▶ [Problem statement]: What are the lines below, starting at the line containing "Instruction: Click the blue" and ending at the line containing "Task: Open the first blurred recent site name"? Write them out exactly, ends included, without pictures.
══ Source data ══
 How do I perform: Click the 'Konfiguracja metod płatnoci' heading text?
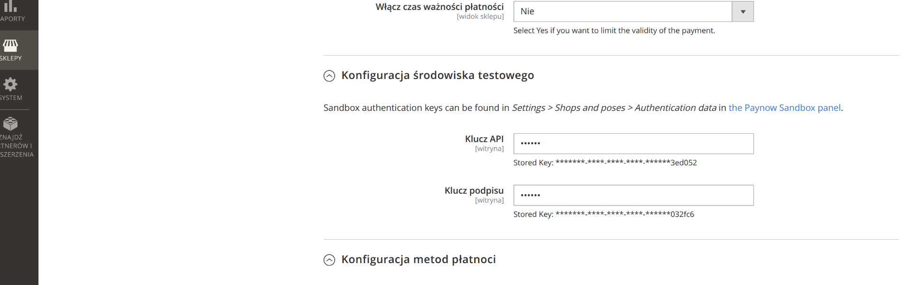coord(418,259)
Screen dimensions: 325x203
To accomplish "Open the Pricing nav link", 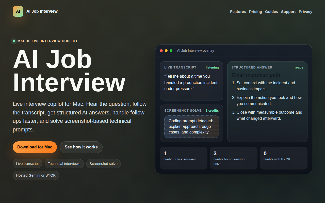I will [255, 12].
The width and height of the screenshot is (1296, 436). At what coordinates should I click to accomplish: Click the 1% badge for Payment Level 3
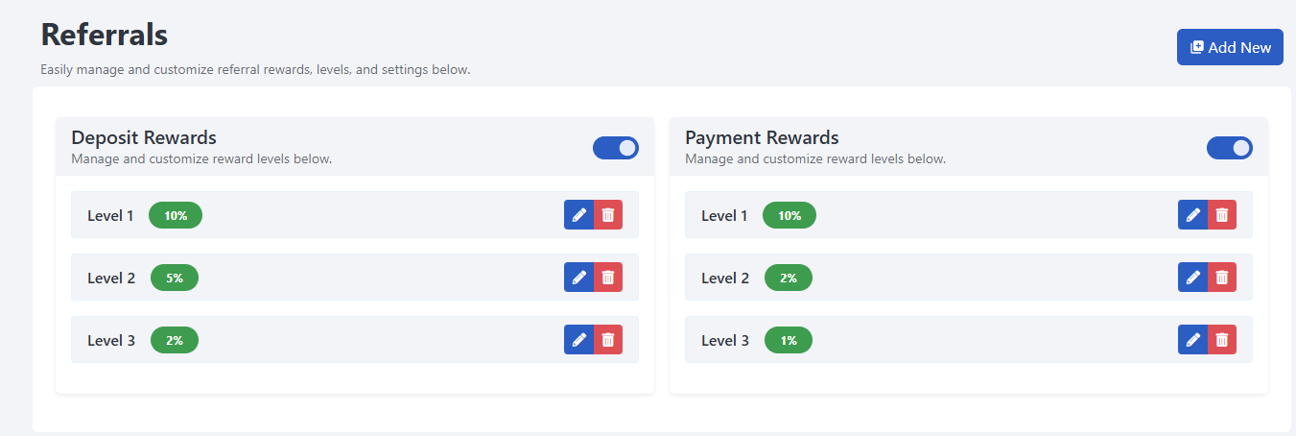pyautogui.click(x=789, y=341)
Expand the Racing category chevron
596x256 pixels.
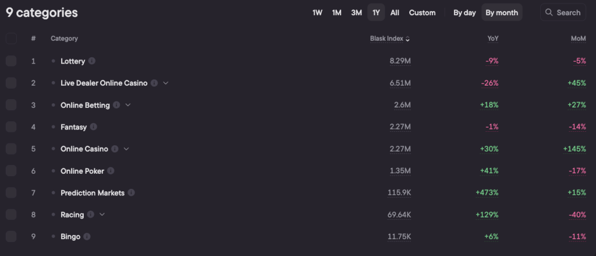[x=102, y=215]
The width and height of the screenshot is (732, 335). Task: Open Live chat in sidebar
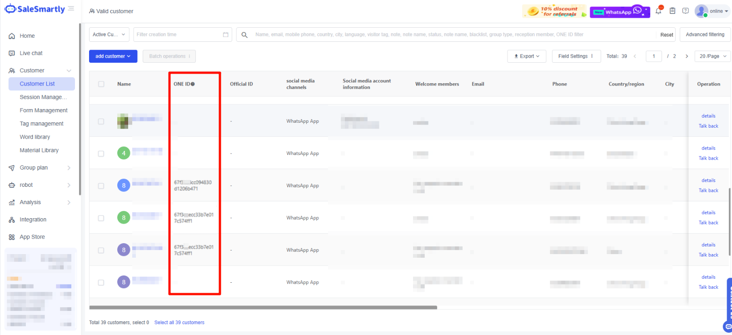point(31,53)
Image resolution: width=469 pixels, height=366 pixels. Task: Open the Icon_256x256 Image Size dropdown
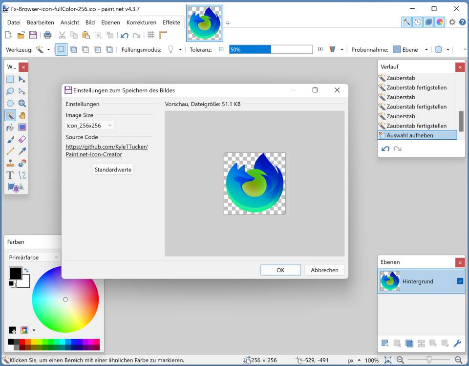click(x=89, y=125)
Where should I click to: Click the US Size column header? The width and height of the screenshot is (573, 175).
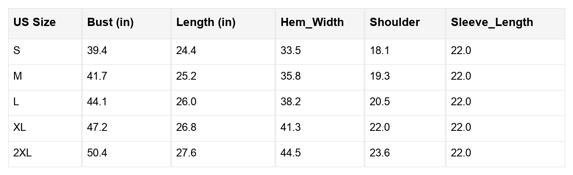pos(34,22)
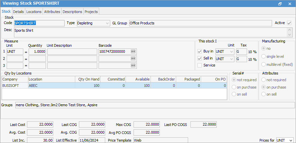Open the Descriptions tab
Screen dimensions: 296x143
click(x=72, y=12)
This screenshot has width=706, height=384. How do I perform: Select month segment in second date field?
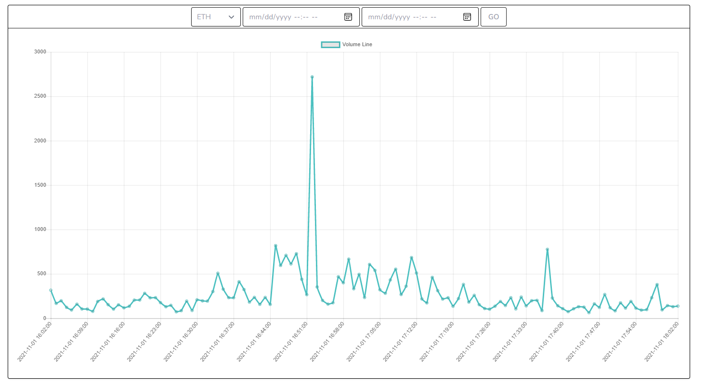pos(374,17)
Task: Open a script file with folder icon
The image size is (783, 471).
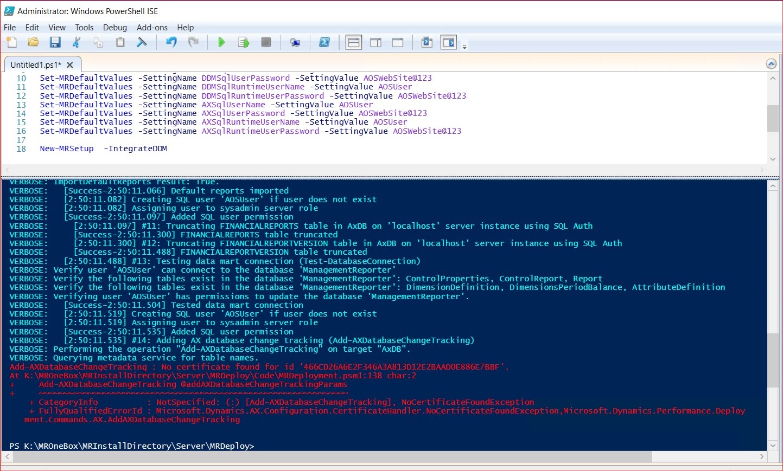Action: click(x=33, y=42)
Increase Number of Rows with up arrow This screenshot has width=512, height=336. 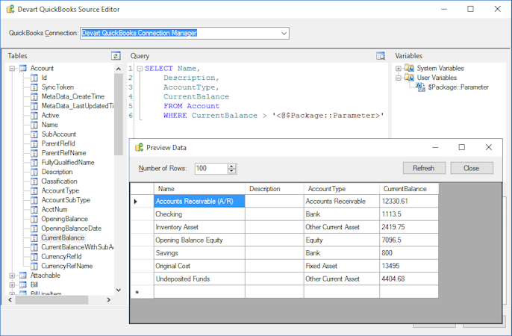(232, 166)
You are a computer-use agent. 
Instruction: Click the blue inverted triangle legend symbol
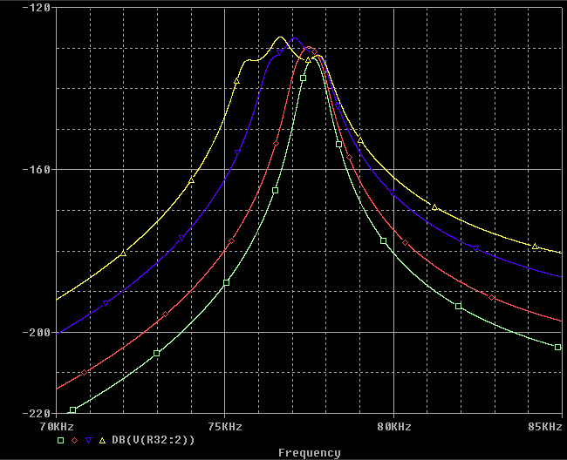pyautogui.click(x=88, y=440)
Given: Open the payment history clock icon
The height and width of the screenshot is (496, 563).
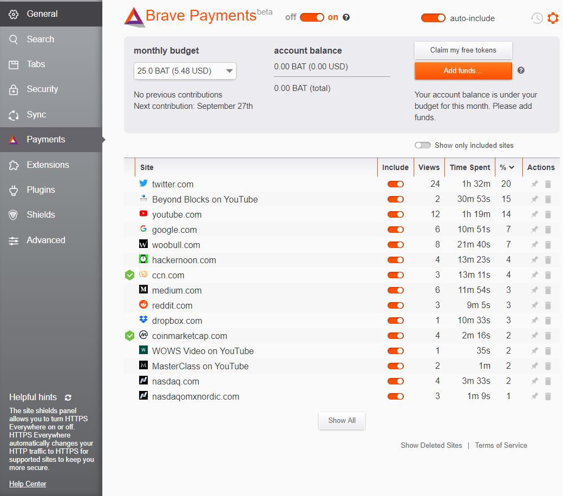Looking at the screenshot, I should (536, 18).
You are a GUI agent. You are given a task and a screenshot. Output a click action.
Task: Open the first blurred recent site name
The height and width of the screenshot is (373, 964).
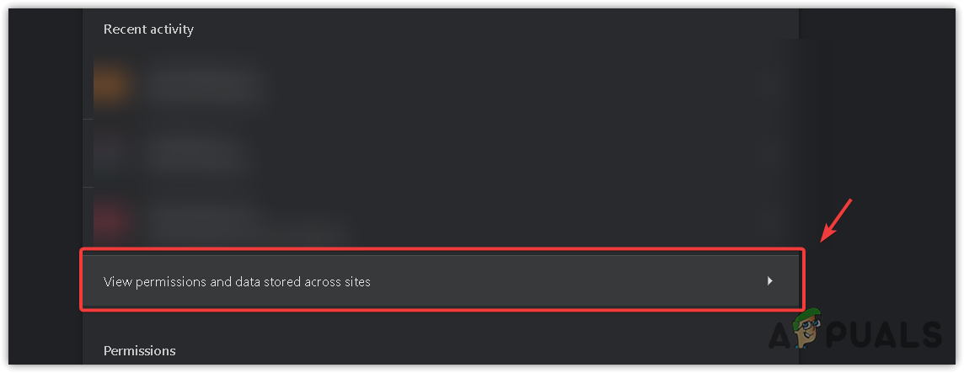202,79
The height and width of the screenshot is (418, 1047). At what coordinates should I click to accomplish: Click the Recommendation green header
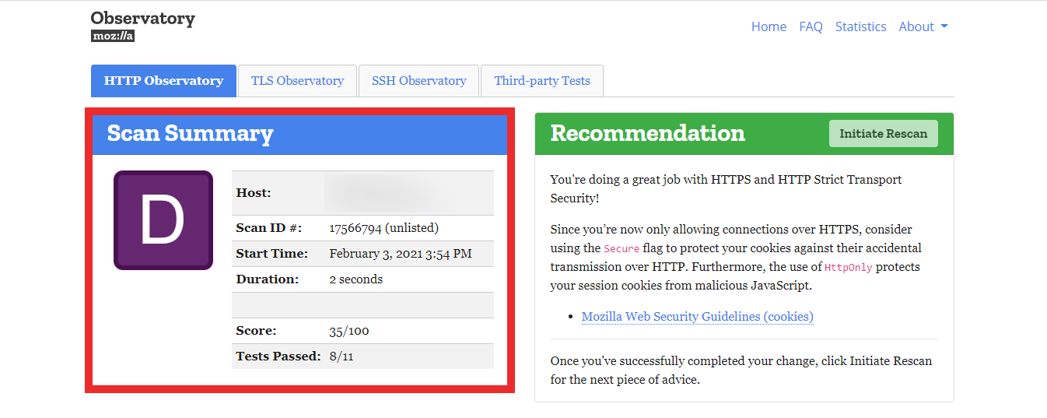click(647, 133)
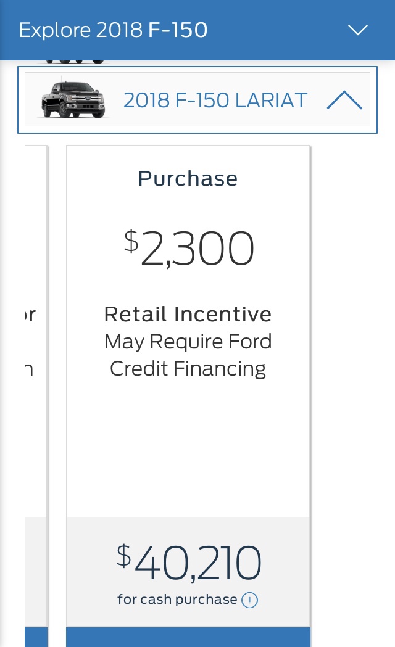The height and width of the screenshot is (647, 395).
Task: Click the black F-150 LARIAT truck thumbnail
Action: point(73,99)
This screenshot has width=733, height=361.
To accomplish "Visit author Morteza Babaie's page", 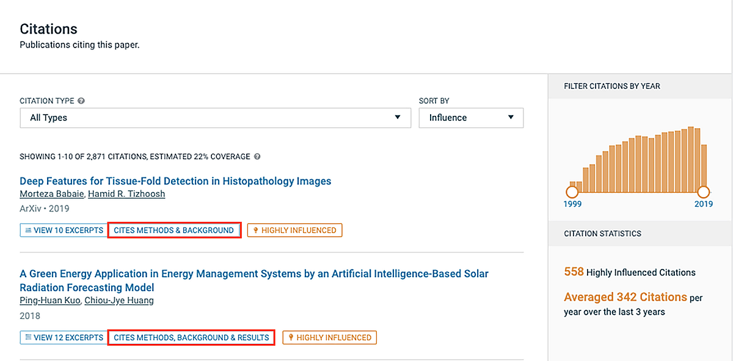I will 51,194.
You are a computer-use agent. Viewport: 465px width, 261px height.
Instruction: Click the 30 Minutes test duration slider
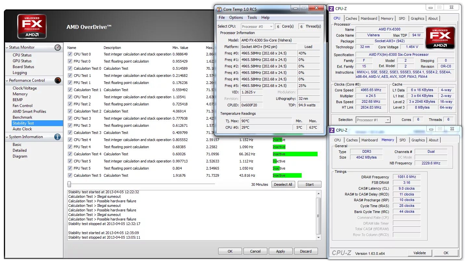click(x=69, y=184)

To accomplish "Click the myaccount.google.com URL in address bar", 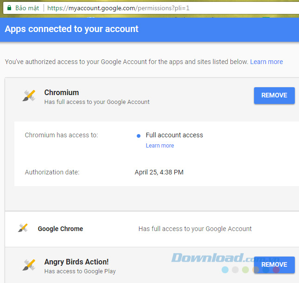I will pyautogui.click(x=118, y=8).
═══
▶ [Result for this task]:
Instruction: Click the blue inverted triangle legend symbol
pyautogui.click(x=88, y=440)
Given: Open the payment history clock icon
The height and width of the screenshot is (496, 563).
Looking at the screenshot, I should (536, 18).
You are a GUI agent. You are given a task and a screenshot. Output a click action.
Task: Open the first blurred recent site name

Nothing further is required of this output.